The ZHAW deep voice is a package of multiple neural networks that try resolving the speaker clustering task. The goal is to provide a uniform way of data-access, -preprocession and analysis fo the results.
The suite supports two datasets at this point. The TIMIT dataset and the VoxCeleb2 dataset.
Further datasets may be added. To do so, you need to edit the common/extrapolation/speaker.py
and common/extrapolation/speaker_factory.py
to specify handling of dataset specifics.
The speaker list files are located in common/data/speaker_lists
.
This is a paid product from the LDC and can be obtained here.
This data also needs to be processed using the sph2pipe tool and be put in the folder common/data/training/TIMIT
.
This is a freely available dataset set and can be obtained here. It contains m4a-format audiofiles which need to be converted to .wav files to enable processing. You may use the audio_converter.py script to do so or alternatively use a tool of your choice (e.g. FFmpeg).
The converted data needs to be put in the folder common/data/training/VOXCELEB2
.
If you simply want to use it, you can let docker do the work for you and let it import all needed packages.

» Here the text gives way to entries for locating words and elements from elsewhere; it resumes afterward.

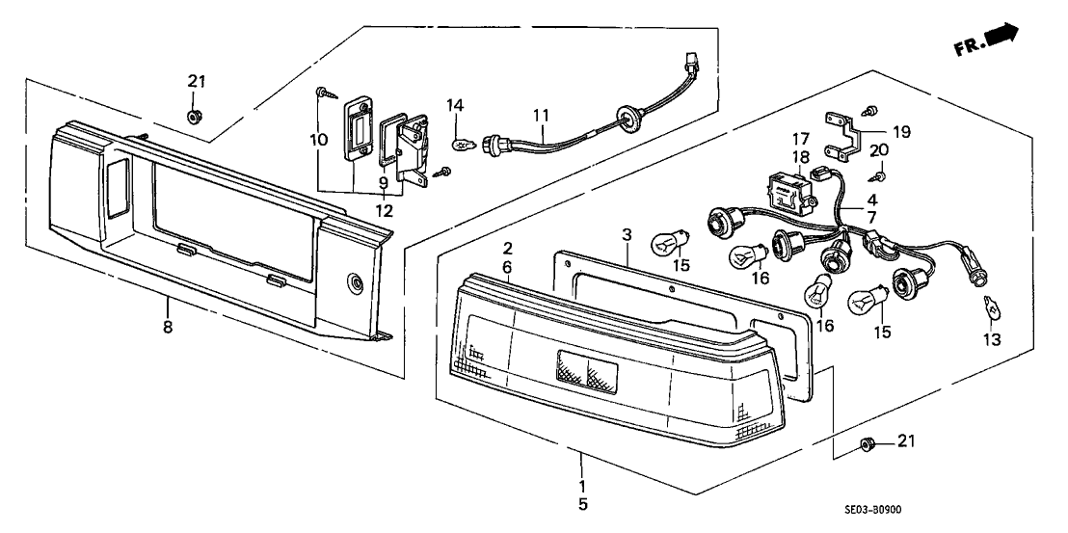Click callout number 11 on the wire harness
tap(542, 116)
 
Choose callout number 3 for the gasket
tap(627, 235)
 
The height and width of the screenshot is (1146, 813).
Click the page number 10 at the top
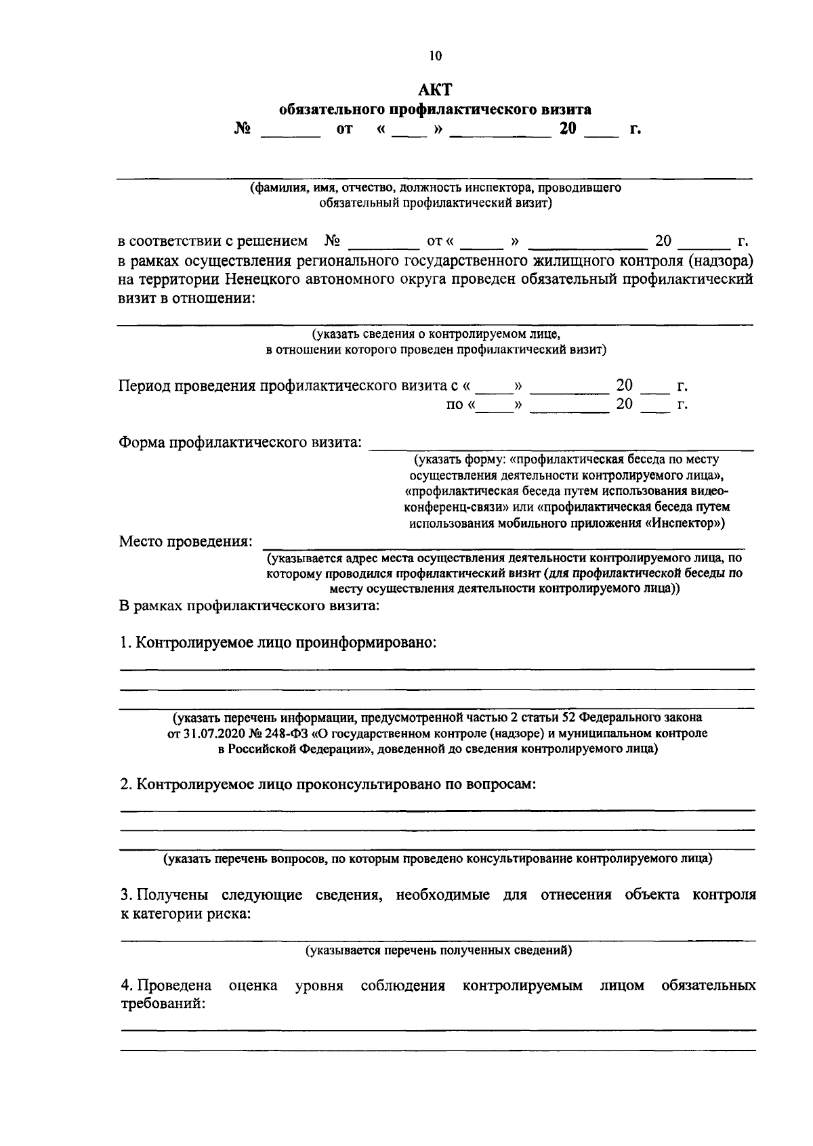pyautogui.click(x=435, y=56)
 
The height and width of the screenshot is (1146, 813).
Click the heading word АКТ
pyautogui.click(x=434, y=90)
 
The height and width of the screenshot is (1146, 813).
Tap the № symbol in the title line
pyautogui.click(x=242, y=129)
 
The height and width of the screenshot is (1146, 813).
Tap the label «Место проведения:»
pyautogui.click(x=186, y=541)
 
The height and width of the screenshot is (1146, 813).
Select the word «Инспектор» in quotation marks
pyautogui.click(x=681, y=523)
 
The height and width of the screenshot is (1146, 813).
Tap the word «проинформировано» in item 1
pyautogui.click(x=365, y=642)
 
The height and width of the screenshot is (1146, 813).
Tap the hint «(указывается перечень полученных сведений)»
pyautogui.click(x=438, y=950)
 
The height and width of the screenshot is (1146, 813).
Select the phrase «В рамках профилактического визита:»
pyautogui.click(x=249, y=606)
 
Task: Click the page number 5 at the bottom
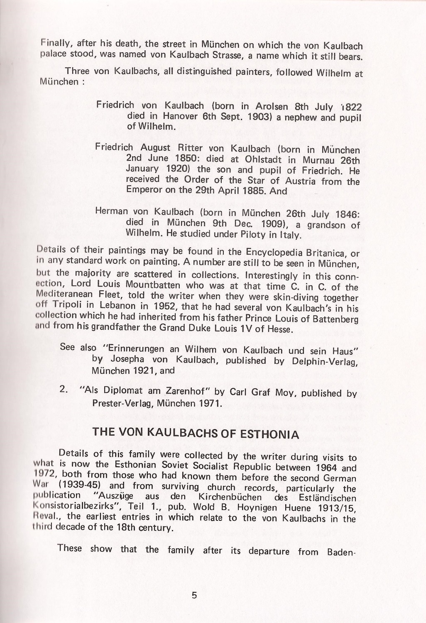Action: point(194,595)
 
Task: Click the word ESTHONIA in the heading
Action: point(270,435)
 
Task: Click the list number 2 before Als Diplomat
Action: point(64,390)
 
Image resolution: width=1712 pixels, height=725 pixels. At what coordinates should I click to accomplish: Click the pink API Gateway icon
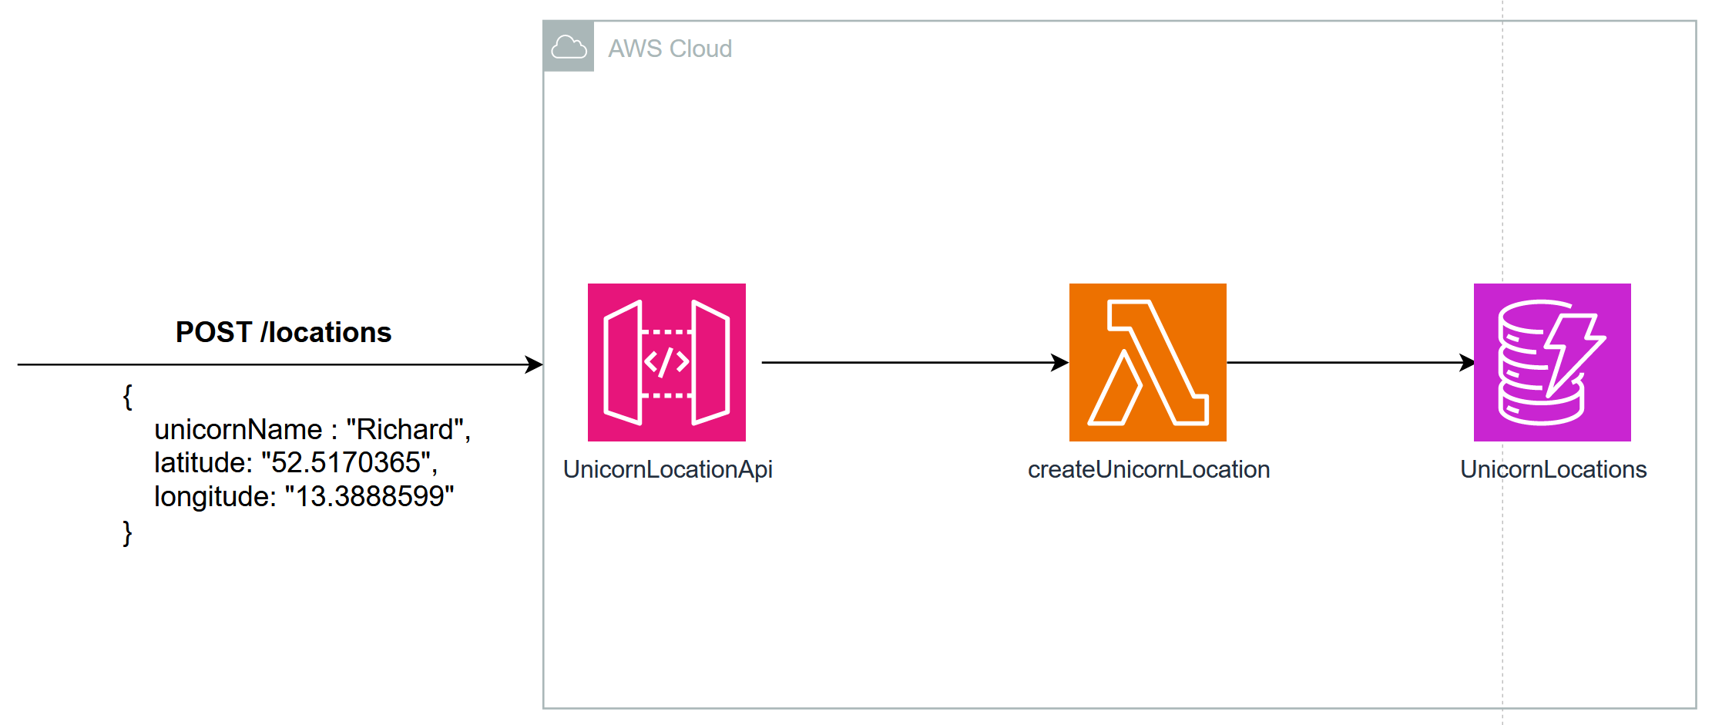(x=666, y=362)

In any way, whether you fork and pull the source code or let docker handle it for you, the whole suite is controllable over a one file interface, controller.py
.
To view all available parametrs call
controller.py --help
Arguments are also listed here:
controller.py
-h, --help show this help message and exit
-setup Specify a dataset to run project setup. Available: 'timit', 'vox2'
-n NETWORKS The networks to use for training or analysis. Available: 'pairwise_lstm', 'pairwise_lstm_vox2', 'arc_face', 'pairwise_kldiv', 'luvo', 'gmm', 'i-vector'. All networks use different sets of parameters which can be configured in the file common/config.cfg
-train Train the specified network.
-test Test the specified network.
-best Just the best results of the networks will be used in -train or -plot
-plot Plots the last results of the specified networks in one file.
-dev Enable dev mode so the dev set instead of the test set is used for testing.

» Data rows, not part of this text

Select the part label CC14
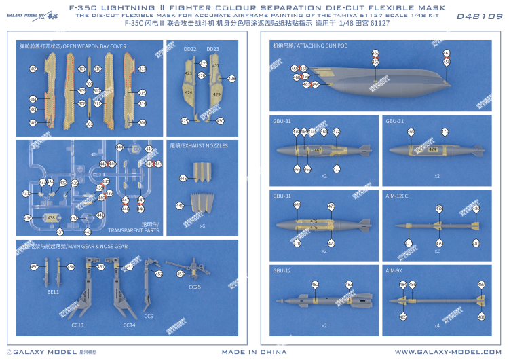pyautogui.click(x=129, y=325)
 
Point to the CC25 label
pyautogui.click(x=194, y=287)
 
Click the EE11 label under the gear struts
pyautogui.click(x=53, y=292)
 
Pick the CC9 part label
pyautogui.click(x=149, y=316)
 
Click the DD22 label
pyautogui.click(x=190, y=49)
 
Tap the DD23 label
pyautogui.click(x=212, y=49)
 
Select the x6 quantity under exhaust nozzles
pyautogui.click(x=202, y=225)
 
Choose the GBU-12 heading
pyautogui.click(x=282, y=270)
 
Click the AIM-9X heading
pyautogui.click(x=394, y=270)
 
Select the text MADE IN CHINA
pyautogui.click(x=254, y=352)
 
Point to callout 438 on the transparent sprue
pyautogui.click(x=52, y=217)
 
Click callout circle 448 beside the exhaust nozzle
pyautogui.click(x=181, y=178)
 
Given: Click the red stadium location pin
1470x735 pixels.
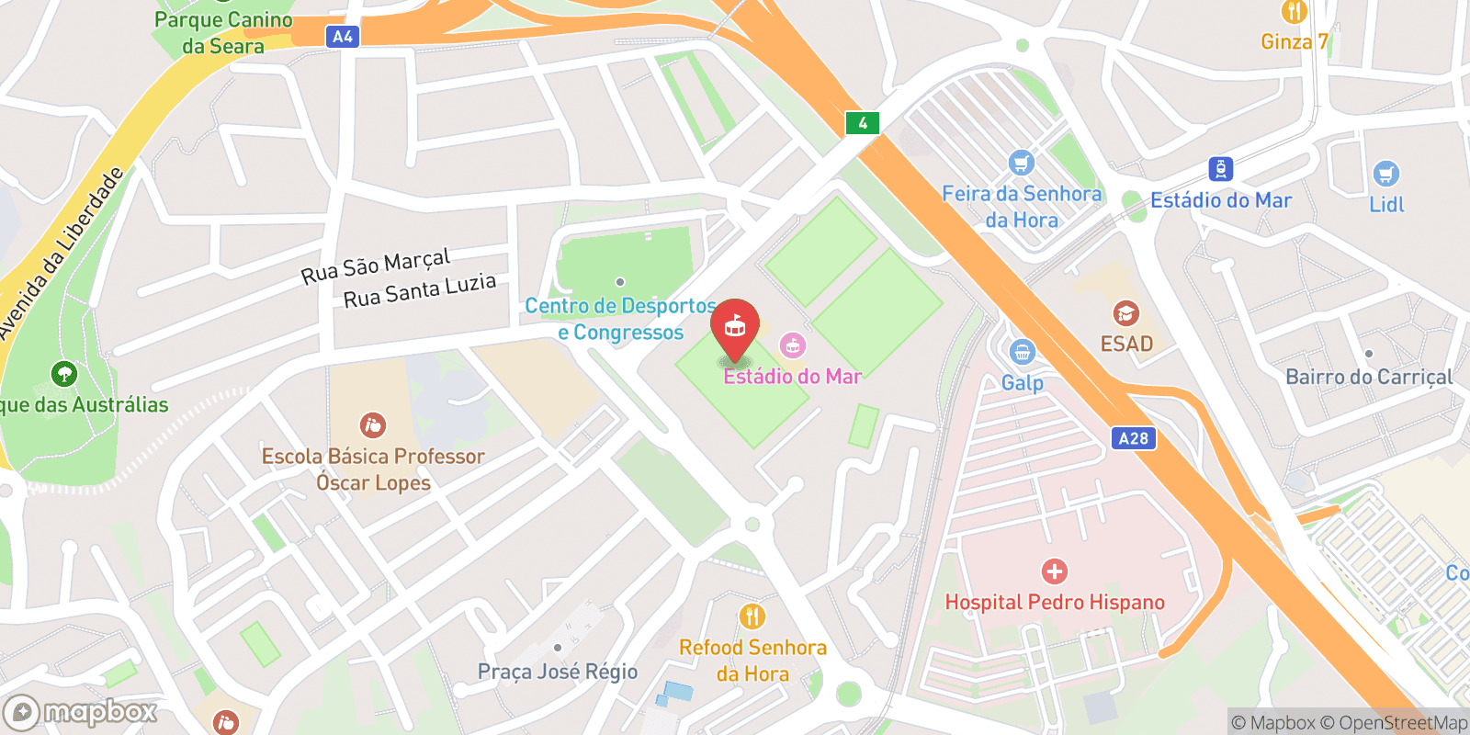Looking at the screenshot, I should pyautogui.click(x=735, y=327).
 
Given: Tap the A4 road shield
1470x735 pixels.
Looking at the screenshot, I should pyautogui.click(x=342, y=37).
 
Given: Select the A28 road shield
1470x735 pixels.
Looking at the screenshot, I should pyautogui.click(x=1133, y=438).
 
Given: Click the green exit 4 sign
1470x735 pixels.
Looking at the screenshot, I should pyautogui.click(x=863, y=123).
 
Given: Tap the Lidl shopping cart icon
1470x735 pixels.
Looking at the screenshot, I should pyautogui.click(x=1385, y=174).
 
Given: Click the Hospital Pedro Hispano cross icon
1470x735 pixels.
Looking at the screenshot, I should pyautogui.click(x=1055, y=571).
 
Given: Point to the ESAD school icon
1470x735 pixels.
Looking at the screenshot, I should pyautogui.click(x=1126, y=314).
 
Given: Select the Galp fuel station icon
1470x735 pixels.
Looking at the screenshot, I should pyautogui.click(x=1022, y=352).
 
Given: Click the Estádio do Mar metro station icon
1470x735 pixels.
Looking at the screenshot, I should pyautogui.click(x=1220, y=169).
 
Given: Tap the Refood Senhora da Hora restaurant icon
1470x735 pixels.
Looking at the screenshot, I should pyautogui.click(x=752, y=616).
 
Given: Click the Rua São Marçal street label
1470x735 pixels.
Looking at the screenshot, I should pyautogui.click(x=376, y=266).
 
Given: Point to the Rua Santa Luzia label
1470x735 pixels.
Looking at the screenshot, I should pyautogui.click(x=420, y=291).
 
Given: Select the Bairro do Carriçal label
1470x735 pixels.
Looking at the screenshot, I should pyautogui.click(x=1369, y=377).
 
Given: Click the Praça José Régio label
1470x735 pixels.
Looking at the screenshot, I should pyautogui.click(x=558, y=672).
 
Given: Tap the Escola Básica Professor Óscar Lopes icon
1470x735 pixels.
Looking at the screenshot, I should pyautogui.click(x=373, y=425).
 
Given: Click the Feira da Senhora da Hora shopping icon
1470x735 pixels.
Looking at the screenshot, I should pyautogui.click(x=1022, y=164).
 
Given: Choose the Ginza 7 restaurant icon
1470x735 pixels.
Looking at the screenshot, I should pyautogui.click(x=1295, y=12).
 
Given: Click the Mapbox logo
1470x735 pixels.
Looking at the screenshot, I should pyautogui.click(x=81, y=712).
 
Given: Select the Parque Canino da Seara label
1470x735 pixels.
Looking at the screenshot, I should pyautogui.click(x=223, y=33).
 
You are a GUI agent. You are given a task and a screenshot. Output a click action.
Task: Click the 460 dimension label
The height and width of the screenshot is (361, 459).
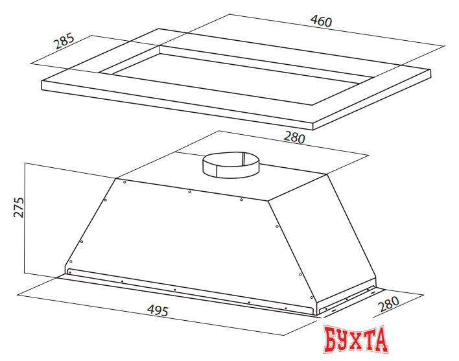pyautogui.click(x=321, y=21)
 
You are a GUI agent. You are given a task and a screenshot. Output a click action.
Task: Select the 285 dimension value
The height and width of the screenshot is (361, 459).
pyautogui.click(x=64, y=41)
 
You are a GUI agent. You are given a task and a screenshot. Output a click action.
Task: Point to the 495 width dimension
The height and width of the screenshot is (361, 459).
pyautogui.click(x=158, y=310)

-config The config file to use for training or analysis
As an example, you want to test and plot but not train the networks pairwise_kldiv and pairwise_lstm. You would call:
controller.py -n pairwise_kldiv pairwise_lstm -test -plot
Before you start with your training you must run the controller once with the setup flag.

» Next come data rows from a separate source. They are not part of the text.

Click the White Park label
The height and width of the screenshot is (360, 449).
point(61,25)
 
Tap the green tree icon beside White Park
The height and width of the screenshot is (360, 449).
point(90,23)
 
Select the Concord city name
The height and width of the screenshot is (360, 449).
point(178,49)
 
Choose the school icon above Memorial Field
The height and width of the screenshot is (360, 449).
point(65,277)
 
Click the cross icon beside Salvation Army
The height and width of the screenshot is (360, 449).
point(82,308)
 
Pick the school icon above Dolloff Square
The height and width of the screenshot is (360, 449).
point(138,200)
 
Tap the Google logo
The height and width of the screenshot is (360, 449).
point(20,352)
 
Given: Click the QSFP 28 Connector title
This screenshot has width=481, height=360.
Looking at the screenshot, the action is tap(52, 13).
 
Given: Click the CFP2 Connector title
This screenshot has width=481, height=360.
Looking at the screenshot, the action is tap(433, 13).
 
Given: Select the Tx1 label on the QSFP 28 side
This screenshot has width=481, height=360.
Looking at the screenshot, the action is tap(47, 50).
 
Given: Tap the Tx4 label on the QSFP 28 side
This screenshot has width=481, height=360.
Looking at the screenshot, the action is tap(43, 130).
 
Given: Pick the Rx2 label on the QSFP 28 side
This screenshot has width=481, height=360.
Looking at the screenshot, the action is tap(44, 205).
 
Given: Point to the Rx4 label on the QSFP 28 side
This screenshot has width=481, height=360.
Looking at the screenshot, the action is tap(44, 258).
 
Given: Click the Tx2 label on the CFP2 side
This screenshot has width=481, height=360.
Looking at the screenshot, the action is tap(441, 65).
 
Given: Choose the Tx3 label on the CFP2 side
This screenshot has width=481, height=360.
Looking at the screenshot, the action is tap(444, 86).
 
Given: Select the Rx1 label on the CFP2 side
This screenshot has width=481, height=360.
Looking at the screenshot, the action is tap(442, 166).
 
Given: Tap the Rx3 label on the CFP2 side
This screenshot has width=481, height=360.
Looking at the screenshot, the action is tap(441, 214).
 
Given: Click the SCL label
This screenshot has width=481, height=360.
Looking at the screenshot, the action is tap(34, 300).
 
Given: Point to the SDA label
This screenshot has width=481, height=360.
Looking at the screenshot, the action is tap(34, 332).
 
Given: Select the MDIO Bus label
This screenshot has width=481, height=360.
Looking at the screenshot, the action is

This can take a while, as it extracts the speaker spectrograms from your audio files from all speakers specified in the common/extrapolation/speaker_factory.py
class.
controller.py -setup
- Trained network models will be stored in
common/data/experiments/nets
. - Test results will be stored in
common/data/experiments/results
. There are intermediate checkpoint files in respective subfolders allowing the process to abort and resume at the last possible checkpoint. These intermediate checkpoints are cleared once the process is completed entirely. - Plots are stored in
common/data/experiments/plots
. - The name of the trained models, results and plots contains the name of the net and the config file used.
- For each network the implementation code is located below
networks/<name of net>